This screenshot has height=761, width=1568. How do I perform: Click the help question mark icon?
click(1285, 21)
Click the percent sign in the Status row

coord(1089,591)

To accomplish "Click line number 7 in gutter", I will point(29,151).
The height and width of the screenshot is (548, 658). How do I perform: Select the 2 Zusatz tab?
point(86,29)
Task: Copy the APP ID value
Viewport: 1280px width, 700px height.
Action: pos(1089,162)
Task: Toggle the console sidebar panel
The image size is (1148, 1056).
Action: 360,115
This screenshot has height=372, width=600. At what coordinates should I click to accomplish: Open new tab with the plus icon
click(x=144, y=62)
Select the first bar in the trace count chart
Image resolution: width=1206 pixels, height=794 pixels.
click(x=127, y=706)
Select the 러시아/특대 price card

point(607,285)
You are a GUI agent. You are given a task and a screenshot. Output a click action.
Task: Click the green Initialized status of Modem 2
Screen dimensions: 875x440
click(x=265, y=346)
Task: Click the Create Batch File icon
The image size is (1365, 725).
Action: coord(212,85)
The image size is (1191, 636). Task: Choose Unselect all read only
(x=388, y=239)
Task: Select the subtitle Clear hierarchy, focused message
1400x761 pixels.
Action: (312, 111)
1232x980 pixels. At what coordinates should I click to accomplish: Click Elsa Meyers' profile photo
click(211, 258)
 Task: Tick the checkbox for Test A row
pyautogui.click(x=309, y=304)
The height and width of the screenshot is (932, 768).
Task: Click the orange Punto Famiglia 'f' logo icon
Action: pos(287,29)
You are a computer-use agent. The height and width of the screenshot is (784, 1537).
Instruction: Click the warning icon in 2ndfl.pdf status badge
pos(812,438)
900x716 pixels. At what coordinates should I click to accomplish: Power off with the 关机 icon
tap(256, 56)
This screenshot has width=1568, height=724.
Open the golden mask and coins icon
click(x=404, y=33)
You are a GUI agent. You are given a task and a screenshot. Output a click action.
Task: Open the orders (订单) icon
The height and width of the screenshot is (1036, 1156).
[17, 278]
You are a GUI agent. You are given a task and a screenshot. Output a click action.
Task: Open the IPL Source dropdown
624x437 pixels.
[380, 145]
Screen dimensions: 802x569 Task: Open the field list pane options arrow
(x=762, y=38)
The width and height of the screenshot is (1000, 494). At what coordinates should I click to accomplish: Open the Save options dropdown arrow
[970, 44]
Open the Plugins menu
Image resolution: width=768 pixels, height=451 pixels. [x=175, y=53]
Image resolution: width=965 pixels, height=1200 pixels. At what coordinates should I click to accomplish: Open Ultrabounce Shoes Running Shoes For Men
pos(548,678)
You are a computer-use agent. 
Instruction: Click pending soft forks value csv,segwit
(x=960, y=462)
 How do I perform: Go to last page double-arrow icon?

| BRIEF |
Above are the records; copy exactly the lines from the line with "Task: Click the Create Batch File icon" through the line with "Task: Select the", both included.

| SOLUTION FOR THIS PROBLEM |
Task: Click the Create Batch File icon
The image size is (1365, 725).
Action: coord(212,85)
The image size is (1191, 636). Task: Choose Unselect all read only
(x=388, y=239)
Task: Select the subtitle Clear hierarchy, focused message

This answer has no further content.